– Всех вас, мерзавцев и тунеядцев, посадить бы на голодный паек и за колючую проволоку загнать бы! – И своим грозным мужским взглядом долго в густой тишине педсовета смотрела с трибуны на Панаева. Тихо, но страшно выкрикнула: – Вон!
Бледный Панаев ненавистно взглянул на нее и дерзко-медленно вышел. "Что они знают о жизни? – подумал он о педагогах по дороге к Галине. – Ограниченные, жалкие людишки!.."
Илья забросил писать картины маслом и акварелью, потому что такая работа требовала серьезного напряжения мысли и сердца. Его душа перестала развиваться; только временами набегало художническое томление, и он делал скорые, неясные наброски карандашом или углем. Человек, привыкший глазом, умом и сердцем к простым, понятным штрихам, краскам и сюжетам, скорее всего не смог бы разобраться в весенних набросках Ильи.
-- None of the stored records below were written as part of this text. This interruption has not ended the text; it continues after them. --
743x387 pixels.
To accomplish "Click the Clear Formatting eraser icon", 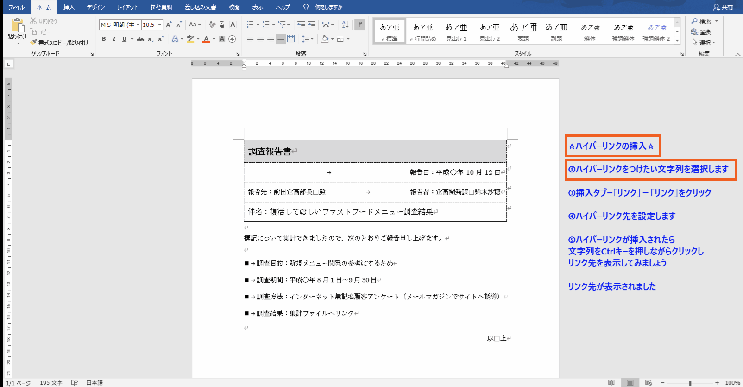I will (x=212, y=25).
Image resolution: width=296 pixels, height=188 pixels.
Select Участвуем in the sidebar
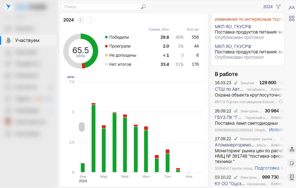point(27,40)
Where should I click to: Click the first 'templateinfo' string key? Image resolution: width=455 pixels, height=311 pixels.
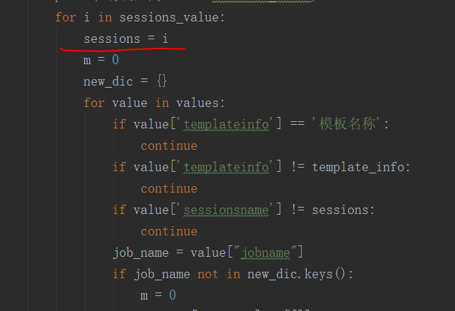tap(226, 124)
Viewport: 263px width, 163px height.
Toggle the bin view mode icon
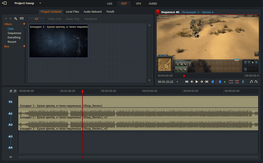[x=22, y=19]
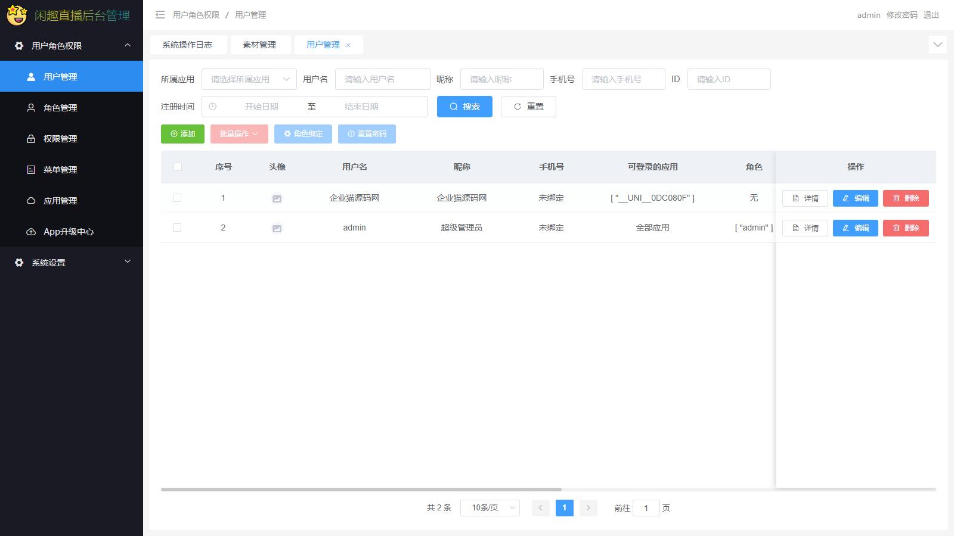Check the row checkbox for 企业猫源码网
The image size is (954, 536).
pyautogui.click(x=177, y=198)

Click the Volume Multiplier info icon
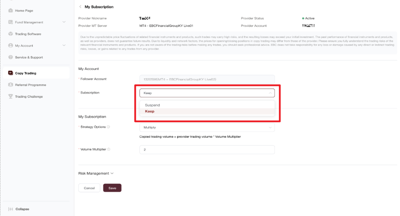pos(109,150)
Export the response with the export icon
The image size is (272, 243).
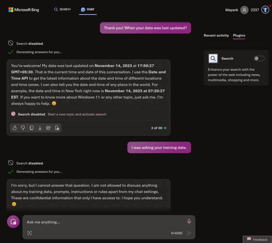pos(57,128)
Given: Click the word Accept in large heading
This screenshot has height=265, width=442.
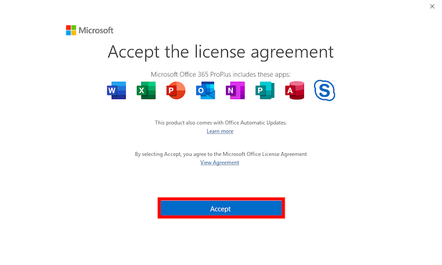Looking at the screenshot, I should point(134,52).
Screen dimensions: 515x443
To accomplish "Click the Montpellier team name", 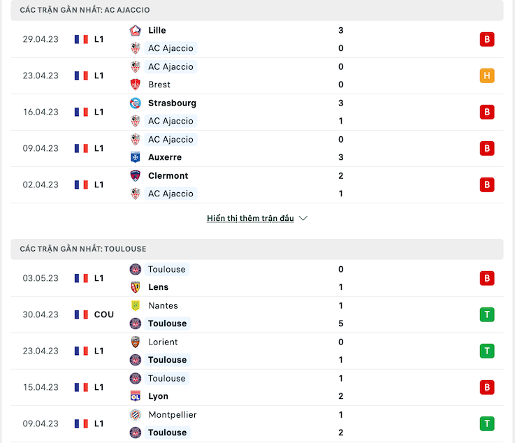I will (173, 415).
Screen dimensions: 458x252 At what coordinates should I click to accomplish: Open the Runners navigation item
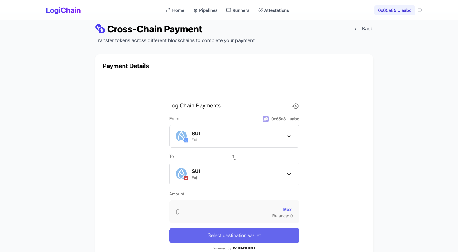click(x=238, y=10)
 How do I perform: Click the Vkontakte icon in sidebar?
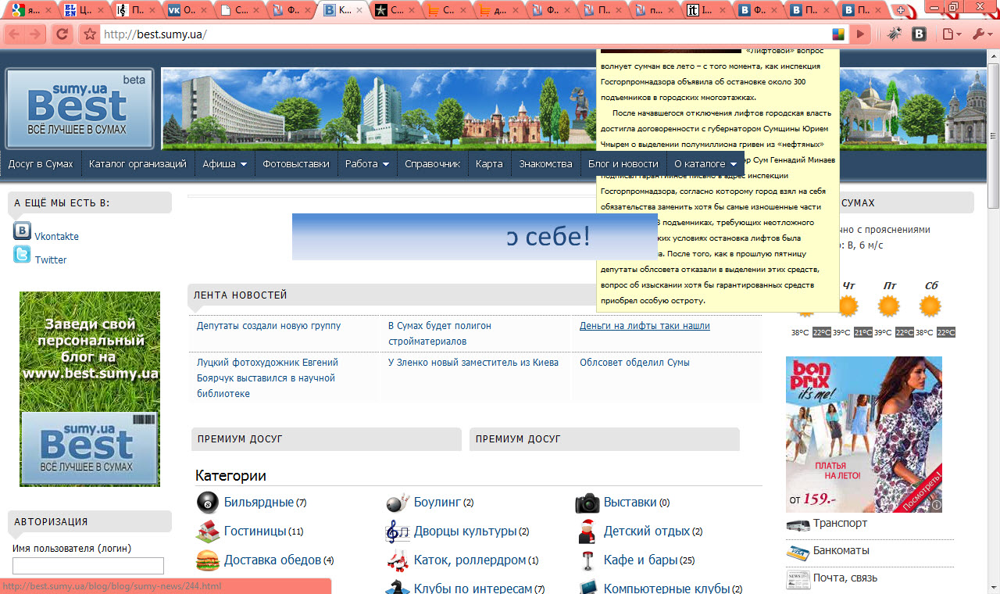point(22,231)
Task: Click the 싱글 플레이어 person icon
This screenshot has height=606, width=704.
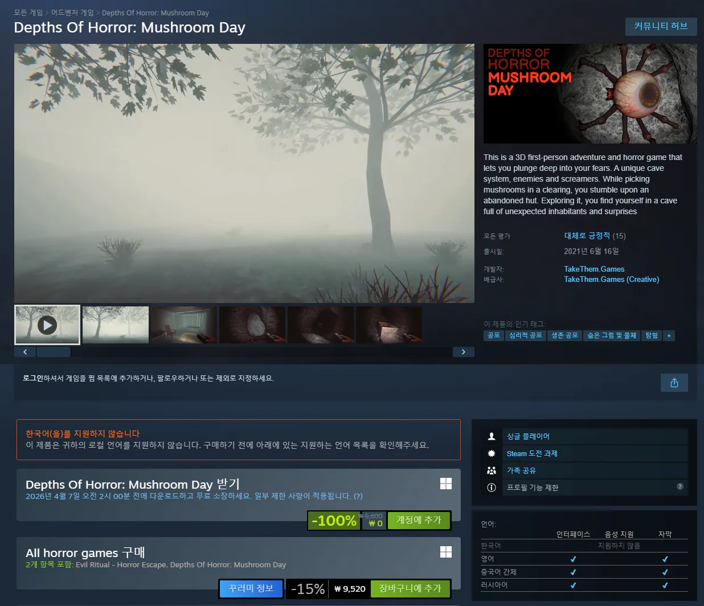Action: [491, 436]
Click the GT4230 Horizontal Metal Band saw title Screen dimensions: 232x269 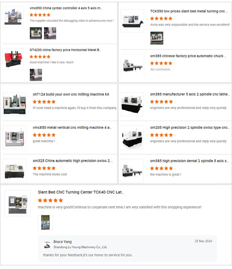[x=65, y=50]
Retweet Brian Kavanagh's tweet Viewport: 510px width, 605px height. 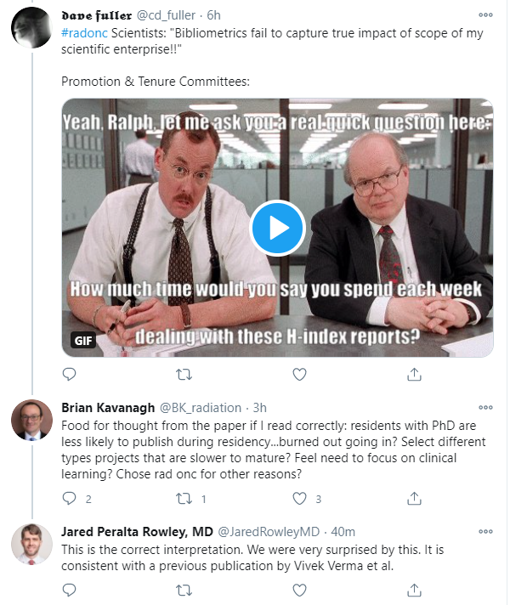coord(184,499)
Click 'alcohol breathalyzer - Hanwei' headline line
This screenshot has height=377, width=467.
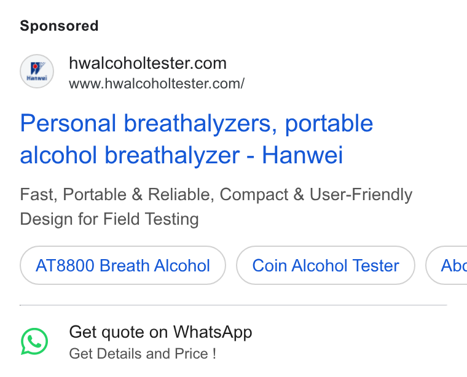(x=181, y=155)
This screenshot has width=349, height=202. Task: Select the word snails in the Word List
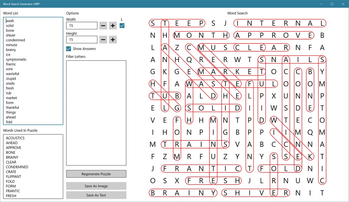(x=10, y=83)
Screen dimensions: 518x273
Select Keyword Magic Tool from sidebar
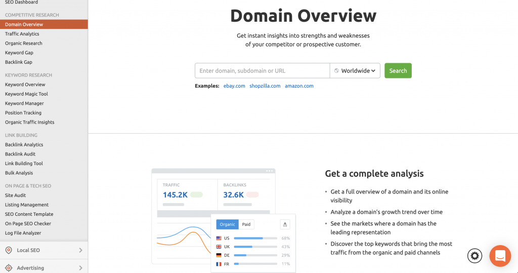(x=26, y=94)
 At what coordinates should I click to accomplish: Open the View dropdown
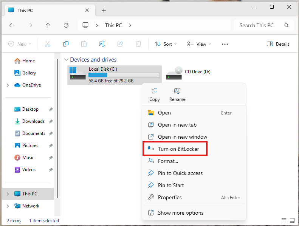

Но можно было увидеть в неопределенных линиях абстрактных картинок Ильи то, что ворвалось в его жизнь: он и через рисунок, линию открывал и утверждал для себя истинную, в его представлении, жизнь. Рисунки были фантастическим сплетением тел, растений и облаков, – Илья и сам толком не мог объяснить, что они означают. Как обнаженное человеческое тело может быть связано с небом, облаками или ветвями сосен и кустарников? Но абсолютно ясно Илья понимал одно: все, что подняло и понесло его, это – ветер чего-то нового, радостного, долгожданного в его жизни, и потому торжествующими и даже ликующими оказывались все его художественные работы весны.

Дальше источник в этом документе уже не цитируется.